Please join VSC Marketing Associate Connor Norton as he welcomes and introduces VSC to Dr. Courtney Mohler the Dramaturg/Cultural Consultant on VSC’s The Thanksgiving Play.
Contextualizing The Thanksgiving Play in the American Theatre
In 1931, playwright Lynn Riggs (Cherokee) was the first Native American playwright to have a full-length play produced on Broadway. Lovingly dramatizing characters from his youth in Indian Territory at the turn of the century, Green Grow the Lilacs had a modest run of 64 performances. Some years later Rodgers and Hammerstein adapted Riggs’ script into what would become the musical sensation Oklahoma! In addition to replacing the Indian Territory folk songs with flashy Broadway musical numbers, Rodgers and Hammerstein omitted Riggs’ references to Native identity, traditions, and cultural concerns.

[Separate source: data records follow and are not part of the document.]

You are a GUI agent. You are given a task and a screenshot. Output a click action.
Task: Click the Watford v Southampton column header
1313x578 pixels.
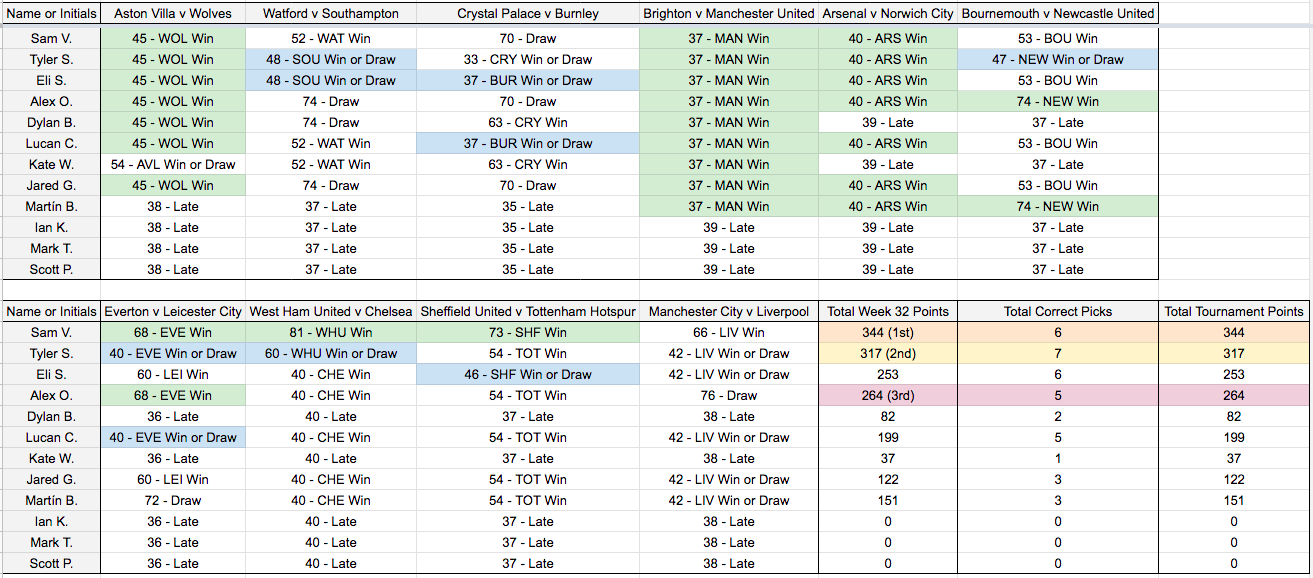(x=330, y=14)
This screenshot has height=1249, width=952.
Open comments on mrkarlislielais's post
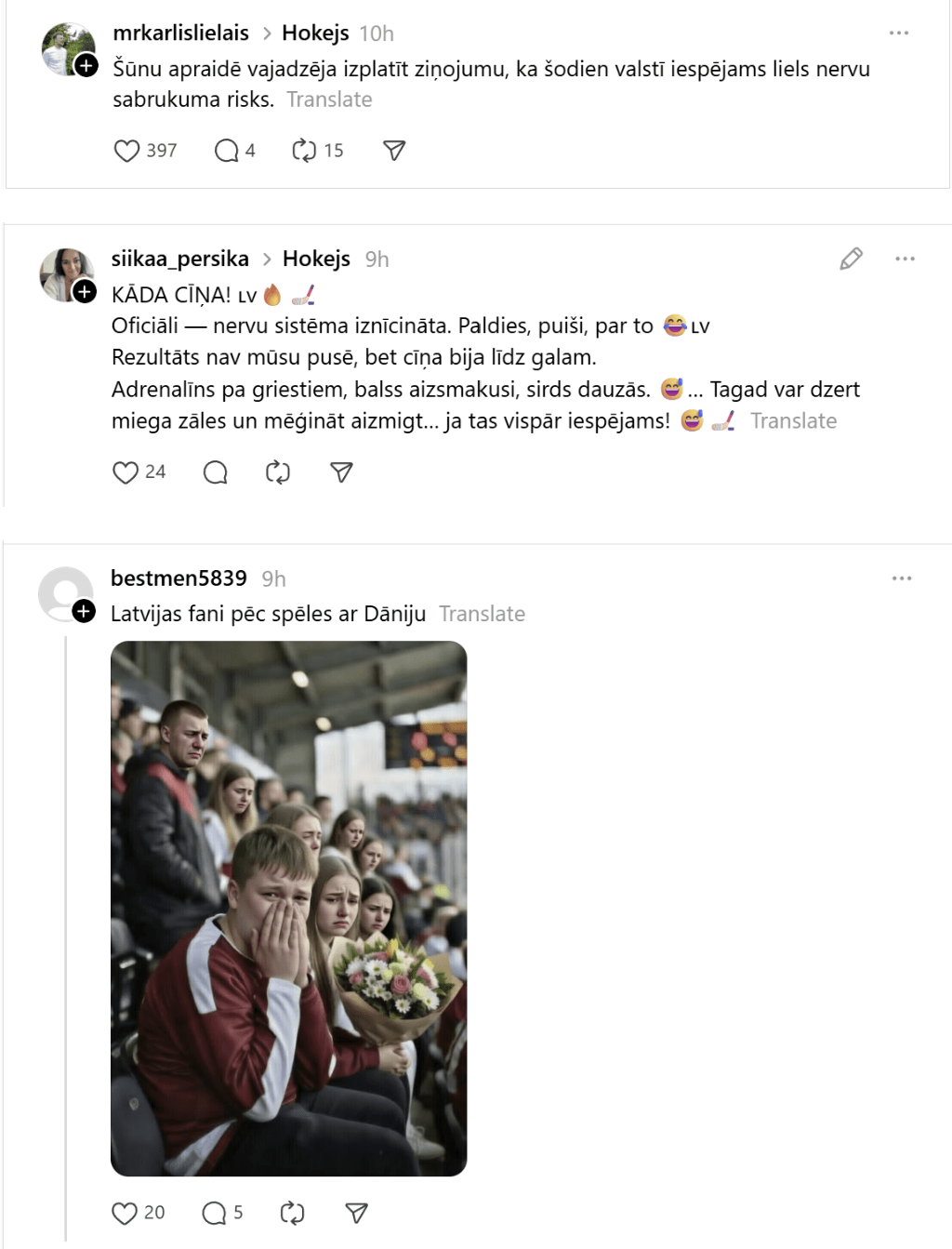(227, 151)
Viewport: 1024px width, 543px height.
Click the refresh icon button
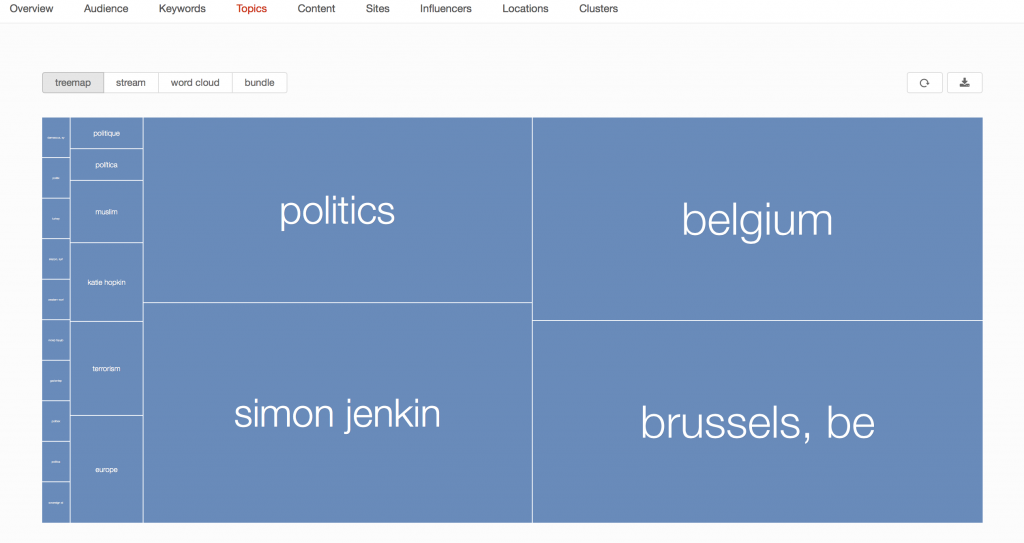924,83
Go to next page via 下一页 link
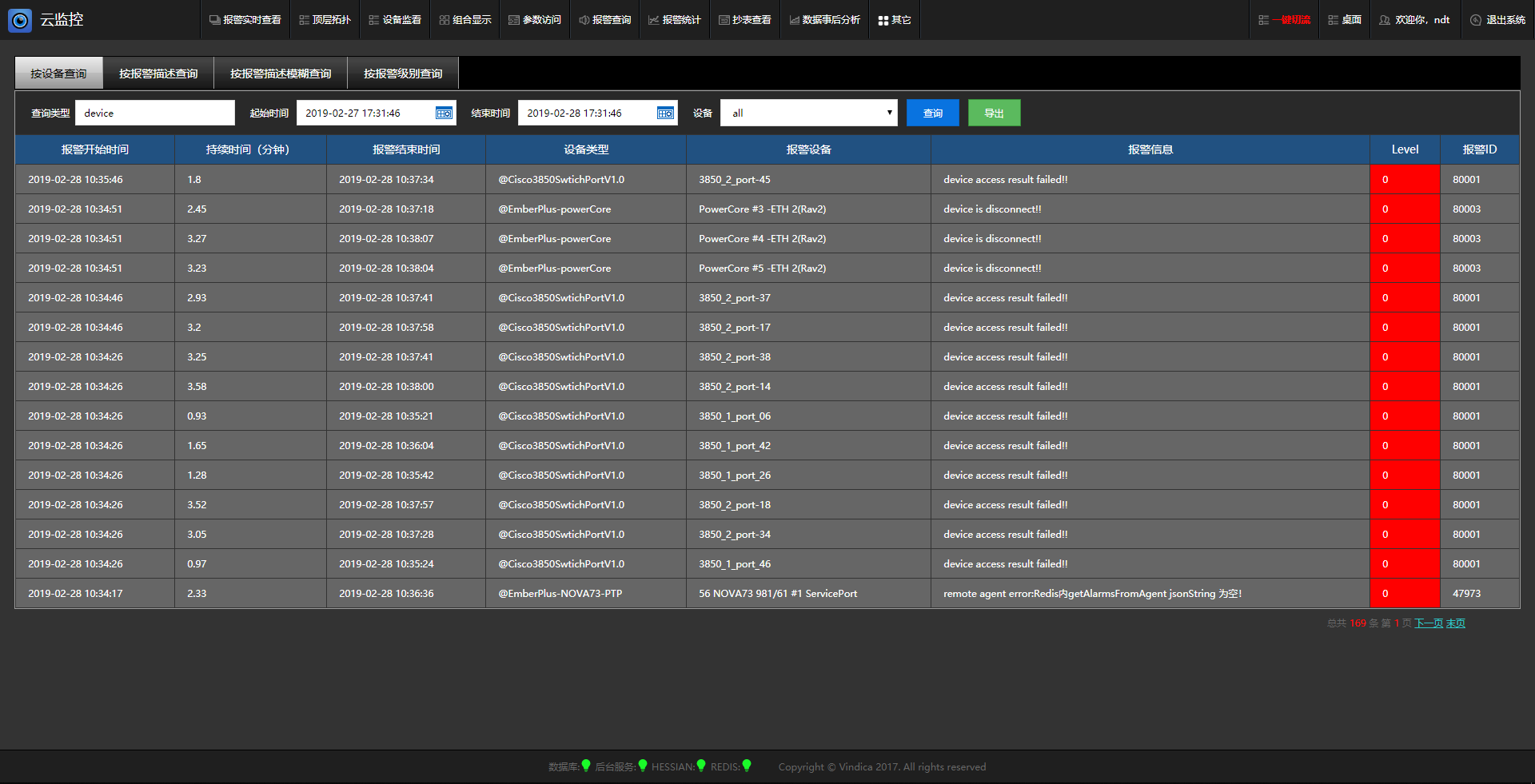The width and height of the screenshot is (1535, 784). tap(1428, 623)
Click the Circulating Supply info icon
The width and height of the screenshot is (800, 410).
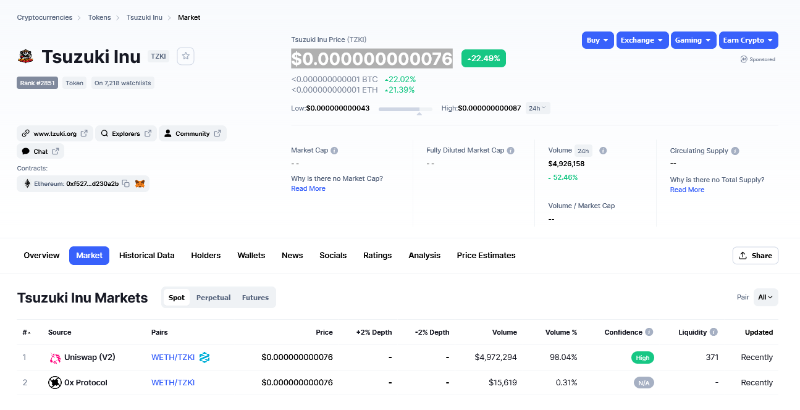pos(736,151)
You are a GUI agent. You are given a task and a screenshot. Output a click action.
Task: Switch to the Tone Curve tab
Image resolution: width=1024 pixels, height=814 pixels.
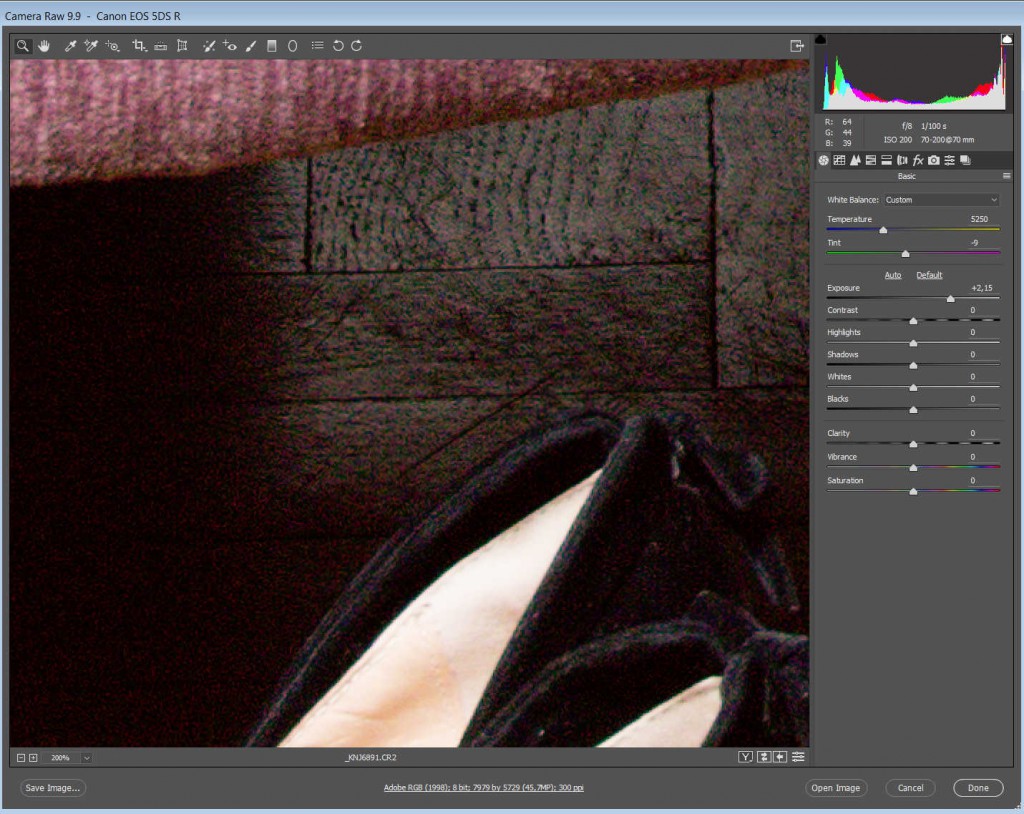point(839,160)
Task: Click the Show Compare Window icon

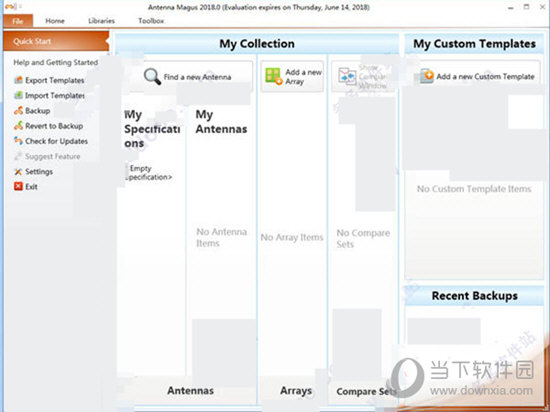Action: [347, 76]
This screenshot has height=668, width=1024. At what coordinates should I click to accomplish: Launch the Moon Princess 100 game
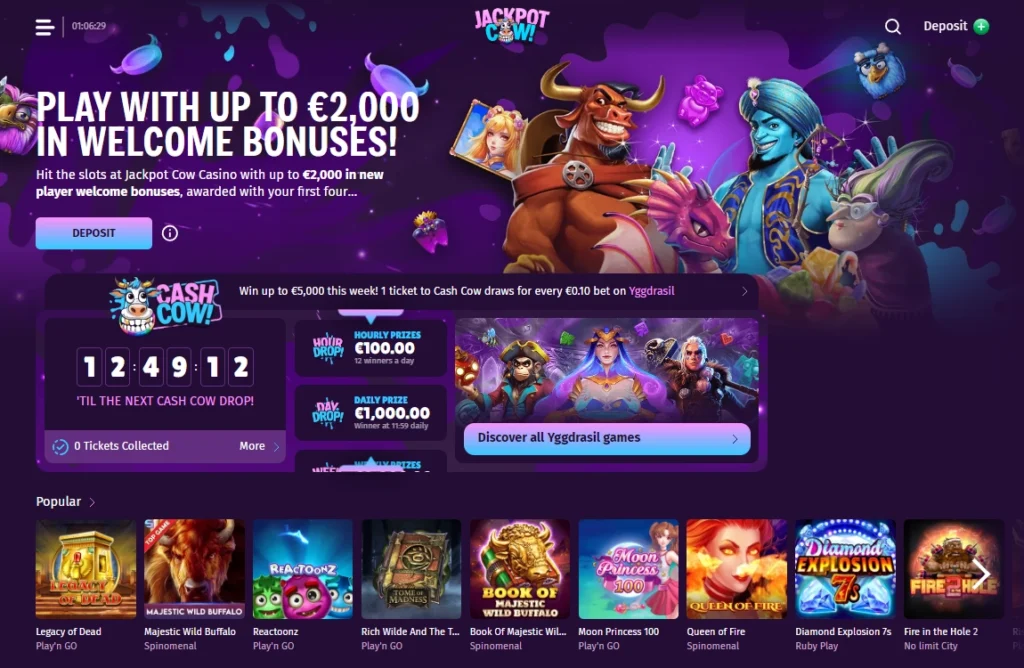pyautogui.click(x=628, y=569)
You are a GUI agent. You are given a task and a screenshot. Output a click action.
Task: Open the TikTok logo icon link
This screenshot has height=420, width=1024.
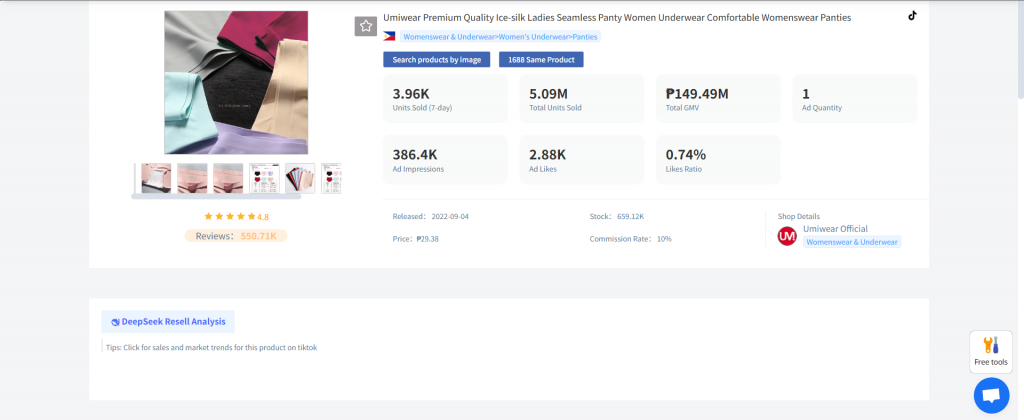point(911,16)
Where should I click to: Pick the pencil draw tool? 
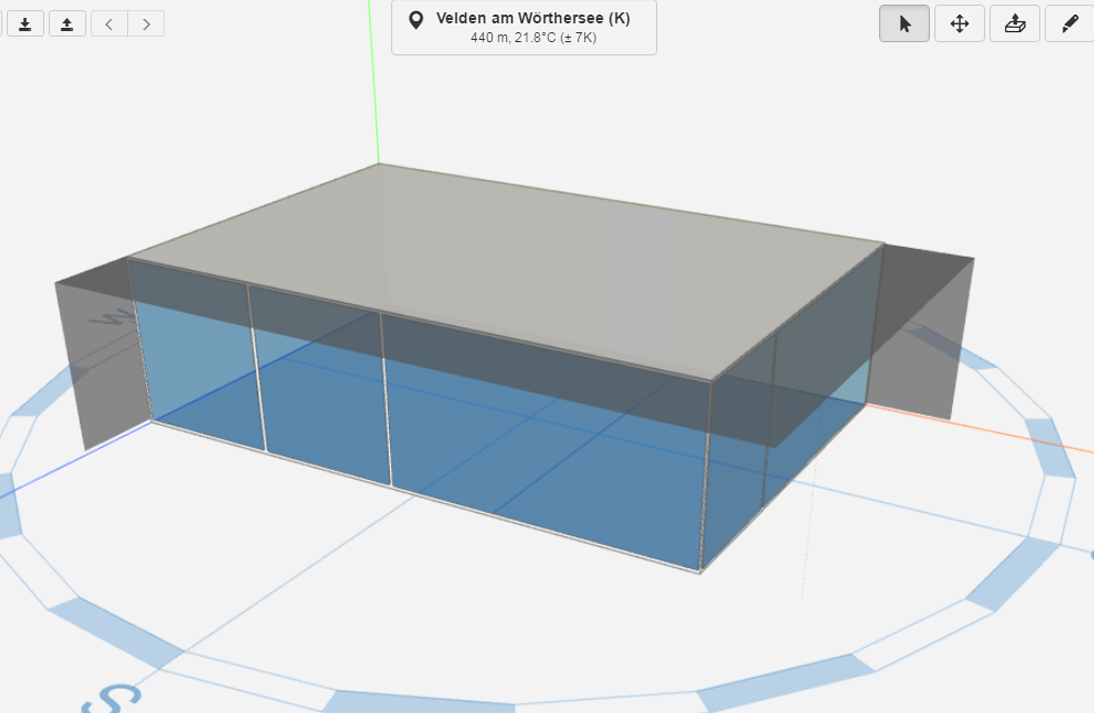pos(1069,24)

As of 2022, Broadway has yet to mount a full production of another play by a Native American identified playwright. However, as a testament to a more inclusive view of American storytelling and to Sicangu Lakota playwright Larissa FastHorse’s talent and tenacity, FastHorse became the first Native American playwright to receive the MacArthur Genius Award in 2020. The Thanksgiving Play was among the top ten most produced in the 2019-2020 season, and continues to entertain audiences across the nation as theatres re-open their doors for the 2021-2022 season.
Despite what may appear to be sudden success, FastHorse has been writing plays for well over a decade. FastHorse considers her activism to be inseparable from her work in the theatre, and sees her plays as an opportunity to connect Native and non-Native communities. Her work frequently features one or more Native American characters, and always seeks to explore issues and concerns that are central to Indigenous people. Unfortunately, this has meant that many of FastHorse’s works have been deemed “unproducible,” because mainstream theatre companies assume it is impossible to find Native actors to cast.
Frustrated but determined, FastHorse decided to write a play that would call for four white-presenting actors, thereby erasing the perceived obstacle around casting. Responsible to her own activist agenda, FastHorse also set out to write this very funny, very producible play in a way that would reflect her dedication to illuminating present-day concerns for Native Americans. This includes the national attachment non-Indigenous peoples have toward the ideas of Thanksgiving, “discovery,” and early European “contact” in the Americas. As a playwright, FastHorse also harnessed her own experience working in a field dominated by well-meaning white allies and the decades of obstacles she and other Indigenous artists face to make a seat at the table of theatrical representation.
The Thanksgiving Play draws a parallel between the white privilege of not seeing settler colonialism as active and pervasive and the white ownership over cultural institutions including the American theatre. At the core of this play are the questions: Who gets to tell whose stories? Who benefits from telling the Thanksgiving myth as a peaceful celebration of two neutral cultures celebrating friendship together? What are the limits of white allyship and well-meaning “diversity” centered work? And when does the artistic impulse to make something “meaningful” brush up against institutional expectations to “do the right thing,” or “to not offend anyone”? Is it the job of (white) American theatre to “make space” for culturally diverse stories? And if these stories can’t be done “authentically,” is the right approach to do abandon those efforts all together? Who benefits from passive white allyship? And more importantly, if we are complicit in advancing white-centered stories at the expense of BIPOC ones, how do we change that?